About this exercise :: Change "Find the location of" to "Locate" everywhere it occurs in the records below, leaving all other text as it is.

(Items from a dataset)

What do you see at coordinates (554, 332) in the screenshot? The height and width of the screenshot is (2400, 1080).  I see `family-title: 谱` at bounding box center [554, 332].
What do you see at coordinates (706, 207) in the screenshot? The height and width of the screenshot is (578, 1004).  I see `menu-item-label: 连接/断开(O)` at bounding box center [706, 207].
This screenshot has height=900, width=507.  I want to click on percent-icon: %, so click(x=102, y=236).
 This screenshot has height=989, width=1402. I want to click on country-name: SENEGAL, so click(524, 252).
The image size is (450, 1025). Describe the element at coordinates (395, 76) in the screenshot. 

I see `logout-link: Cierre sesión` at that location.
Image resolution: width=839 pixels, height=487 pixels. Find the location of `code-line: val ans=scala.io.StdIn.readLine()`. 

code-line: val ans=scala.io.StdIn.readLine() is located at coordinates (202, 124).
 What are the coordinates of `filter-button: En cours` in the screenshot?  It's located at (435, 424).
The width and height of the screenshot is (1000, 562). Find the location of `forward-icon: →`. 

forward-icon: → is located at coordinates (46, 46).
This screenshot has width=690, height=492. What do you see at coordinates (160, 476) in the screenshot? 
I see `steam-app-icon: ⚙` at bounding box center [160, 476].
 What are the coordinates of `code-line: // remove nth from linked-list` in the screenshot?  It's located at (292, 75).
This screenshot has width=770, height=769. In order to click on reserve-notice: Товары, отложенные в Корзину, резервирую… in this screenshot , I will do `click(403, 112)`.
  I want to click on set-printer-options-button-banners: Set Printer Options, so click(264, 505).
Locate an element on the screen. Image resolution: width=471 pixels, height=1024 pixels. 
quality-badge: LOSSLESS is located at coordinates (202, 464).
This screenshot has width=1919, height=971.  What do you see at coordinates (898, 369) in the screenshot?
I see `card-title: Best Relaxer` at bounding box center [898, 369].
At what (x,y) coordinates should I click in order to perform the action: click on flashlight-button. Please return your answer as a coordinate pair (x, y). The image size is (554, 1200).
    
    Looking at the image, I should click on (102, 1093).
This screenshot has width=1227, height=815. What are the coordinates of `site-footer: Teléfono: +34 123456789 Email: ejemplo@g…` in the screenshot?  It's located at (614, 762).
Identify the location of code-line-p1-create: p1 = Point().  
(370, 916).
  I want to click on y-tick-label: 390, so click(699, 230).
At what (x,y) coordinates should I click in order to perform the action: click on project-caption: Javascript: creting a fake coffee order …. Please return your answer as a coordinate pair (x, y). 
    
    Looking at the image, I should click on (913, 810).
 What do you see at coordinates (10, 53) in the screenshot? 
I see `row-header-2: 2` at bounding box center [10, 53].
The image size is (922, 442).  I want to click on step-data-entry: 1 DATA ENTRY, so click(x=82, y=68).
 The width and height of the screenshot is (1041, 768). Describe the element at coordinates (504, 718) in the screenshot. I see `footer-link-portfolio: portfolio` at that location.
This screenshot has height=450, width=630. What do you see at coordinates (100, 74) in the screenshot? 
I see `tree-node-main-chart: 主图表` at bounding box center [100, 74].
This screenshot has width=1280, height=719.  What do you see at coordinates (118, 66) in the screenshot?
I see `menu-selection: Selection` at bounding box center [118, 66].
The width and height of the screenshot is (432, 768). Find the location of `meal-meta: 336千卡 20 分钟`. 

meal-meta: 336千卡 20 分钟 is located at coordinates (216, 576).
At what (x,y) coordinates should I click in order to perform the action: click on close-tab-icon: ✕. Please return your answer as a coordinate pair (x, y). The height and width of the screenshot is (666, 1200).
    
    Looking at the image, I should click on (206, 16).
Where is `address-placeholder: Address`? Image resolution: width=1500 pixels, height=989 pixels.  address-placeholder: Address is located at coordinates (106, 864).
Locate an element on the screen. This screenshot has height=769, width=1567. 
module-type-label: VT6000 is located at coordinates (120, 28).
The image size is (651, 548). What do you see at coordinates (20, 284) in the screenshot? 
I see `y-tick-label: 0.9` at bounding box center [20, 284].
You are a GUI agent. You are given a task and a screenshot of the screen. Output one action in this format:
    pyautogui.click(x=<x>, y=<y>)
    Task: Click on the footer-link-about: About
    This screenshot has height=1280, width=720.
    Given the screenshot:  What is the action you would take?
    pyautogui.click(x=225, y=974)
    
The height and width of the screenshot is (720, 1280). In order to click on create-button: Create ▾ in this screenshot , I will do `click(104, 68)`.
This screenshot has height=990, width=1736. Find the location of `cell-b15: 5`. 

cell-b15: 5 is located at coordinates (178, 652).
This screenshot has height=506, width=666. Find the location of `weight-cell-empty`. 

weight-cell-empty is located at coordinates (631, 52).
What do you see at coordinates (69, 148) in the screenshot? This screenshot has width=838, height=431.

Result of the exercise ::
What do you see at coordinates (554, 332) in the screenshot? The height and width of the screenshot is (2400, 1080).  I see `family-title: 谱` at bounding box center [554, 332].
What do you see at coordinates (706, 207) in the screenshot? The height and width of the screenshot is (578, 1004).  I see `menu-item-label: 连接/断开(O)` at bounding box center [706, 207].
This screenshot has height=900, width=507.  I want to click on percent-icon: %, so click(x=102, y=236).
 This screenshot has height=989, width=1402. I want to click on country-name: SENEGAL, so click(524, 252).
The image size is (450, 1025). Describe the element at coordinates (395, 76) in the screenshot. 

I see `logout-link: Cierre sesión` at that location.
Image resolution: width=839 pixels, height=487 pixels. Locate `code-line: val ans=scala.io.StdIn.readLine()`. 

code-line: val ans=scala.io.StdIn.readLine() is located at coordinates (202, 124).
 What are the coordinates of `filter-button: En cours` in the screenshot?  It's located at (435, 424).
The width and height of the screenshot is (1000, 562). Locate `forward-icon: →`. 

forward-icon: → is located at coordinates (46, 46).
This screenshot has width=690, height=492. What do you see at coordinates (160, 476) in the screenshot? 
I see `steam-app-icon: ⚙` at bounding box center [160, 476].
 What are the coordinates of `code-line: // remove nth from linked-list` in the screenshot?  It's located at (292, 75).
This screenshot has width=770, height=769. In order to click on reserve-notice: Товары, отложенные в Корзину, резервирую… in this screenshot , I will do `click(403, 112)`.
  I want to click on set-printer-options-button-banners: Set Printer Options, so click(264, 505).
Locate an element on the screen. Image resolution: width=471 pixels, height=1024 pixels. 
quality-badge: LOSSLESS is located at coordinates (202, 464).
This screenshot has width=1919, height=971.  What do you see at coordinates (898, 369) in the screenshot?
I see `card-title: Best Relaxer` at bounding box center [898, 369].
At what (x,y) coordinates should I click in order to perform the action: click on flashlight-button. Please return your answer as a coordinate pair (x, y). The image size is (554, 1200).
    
    Looking at the image, I should click on (102, 1093).
This screenshot has width=1227, height=815. What are the coordinates of `site-footer: Teléfono: +34 123456789 Email: ejemplo@g…` in the screenshot?  It's located at (614, 762).
Identify the location of code-line-p1-create: p1 = Point().  
(370, 916).
  I want to click on y-tick-label: 390, so click(699, 230).
At what (x,y) coordinates should I click in order to perform the action: click on project-caption: Javascript: creting a fake coffee order …. Please return your answer as a coordinate pair (x, y). 
    
    Looking at the image, I should click on (913, 810).
 What do you see at coordinates (10, 53) in the screenshot? 
I see `row-header-2: 2` at bounding box center [10, 53].
The image size is (922, 442).  I want to click on step-data-entry: 1 DATA ENTRY, so click(x=82, y=68).
 The width and height of the screenshot is (1041, 768). Describe the element at coordinates (504, 718) in the screenshot. I see `footer-link-portfolio: portfolio` at that location.
This screenshot has height=450, width=630. What do you see at coordinates (100, 74) in the screenshot? 
I see `tree-node-main-chart: 主图表` at bounding box center [100, 74].
This screenshot has width=1280, height=719.  What do you see at coordinates (118, 66) in the screenshot?
I see `menu-selection: Selection` at bounding box center [118, 66].
The width and height of the screenshot is (432, 768). Locate `meal-meta: 336千卡 20 分钟`. 

meal-meta: 336千卡 20 分钟 is located at coordinates (216, 576).
At what (x,y) coordinates should I click in order to perform the action: click on close-tab-icon: ✕. Please return your answer as a coordinate pair (x, y). The height and width of the screenshot is (666, 1200).
    
    Looking at the image, I should click on (206, 16).
Where is `address-placeholder: Address`? Image resolution: width=1500 pixels, height=989 pixels.  address-placeholder: Address is located at coordinates (106, 864).
Locate an element on the screen. This screenshot has height=769, width=1567. 
module-type-label: VT6000 is located at coordinates (120, 28).
The image size is (651, 548). What do you see at coordinates (20, 284) in the screenshot? 
I see `y-tick-label: 0.9` at bounding box center [20, 284].
You are a GUI agent. You are given a task and a screenshot of the screen. Output one action in this format:
    pyautogui.click(x=<x>, y=<y>)
    Task: Click on the footer-link-about: About
    This screenshot has height=1280, width=720.
    Given the screenshot:  What is the action you would take?
    pyautogui.click(x=225, y=974)
    
The height and width of the screenshot is (720, 1280). In order to click on create-button: Create ▾ in this screenshot , I will do `click(104, 68)`.
This screenshot has height=990, width=1736. Locate `cell-b15: 5`. 

cell-b15: 5 is located at coordinates (178, 652).
This screenshot has height=506, width=666. Locate `weight-cell-empty`. 

weight-cell-empty is located at coordinates (631, 52).
What do you see at coordinates (69, 148) in the screenshot? This screenshot has width=838, height=431.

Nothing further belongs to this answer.